Privacy and machine learning.
When diving into the world of machine learning, one of the most challenging tasks for an AI company is getting access to large amounts of relevant data, specially in a world as sensitive and private as the banking industry. Banks have long ago understood the value of their data, but they struggle when considering the best way of monetizing it while preserving user´s confidential data. Furthermore, the quality of any machine learning model and AI is limited by the amount and type of data that is trained with, which limits the quality of the predictive models to only the data that each of the entities holds within its systems.
This is why in Fintep, we have adopted a new way of training, maintaining and improving upon our AI: Federated Machine Learning. This approach allows each of the participants in the federated system to contribute and benefit from the training of an AI with the data never leaving their own datacenters, and also minimizing the number of transactions with the outside world, thus reducing possible security threats.
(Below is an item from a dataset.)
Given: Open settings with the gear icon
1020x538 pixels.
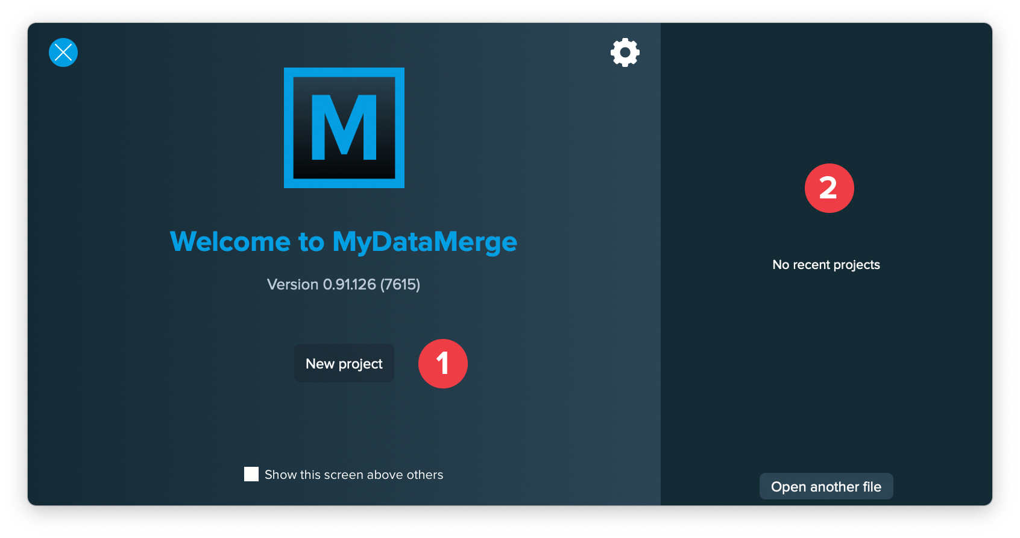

Another advantage that this technique brings into the table is the training speed and market adaptability. Let´s take for instance a problem that a lot of our clients are struggling with right now: LIBOR transition. Given the fact that this has been a relatively recent need in the banking sector, there was no model to deal with this eventuality. Traditional machine learning systems would have required dataset preparation, model training and validation by each of the users separately, which would have resulted in a costly, lengthy task, and with low to medium accuracy depending on the dataset size of each of the entities. But with Federated machine learning, most of this work can be shared without compromising the data, thus extremely accelerating the time to market of functional models as well as increasing significantly the accuracy of the extraction engine.